** RECORDS FOR PROCESSING follows **

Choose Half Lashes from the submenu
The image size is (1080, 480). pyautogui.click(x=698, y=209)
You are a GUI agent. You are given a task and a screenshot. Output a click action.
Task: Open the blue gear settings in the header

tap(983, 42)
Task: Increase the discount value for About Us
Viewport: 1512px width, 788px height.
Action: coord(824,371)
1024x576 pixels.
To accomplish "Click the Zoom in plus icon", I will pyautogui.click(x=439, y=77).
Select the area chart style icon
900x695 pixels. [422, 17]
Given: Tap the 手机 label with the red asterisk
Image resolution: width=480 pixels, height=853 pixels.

** End of RECORDS FOR PROCESSING **

GOAL OF THE EXERCISE: Verbatim reproduction is required for the line holding "1024x576 pixels." and for every line after it in the records, with no other line included.

REPLY:
1024x576 pixels.
To accomplish "Click the Zoom in plus icon", I will pyautogui.click(x=439, y=77).
Select the area chart style icon
900x695 pixels. [422, 17]
Given: Tap the 手机 label with the red asterisk
Image resolution: width=480 pixels, height=853 pixels.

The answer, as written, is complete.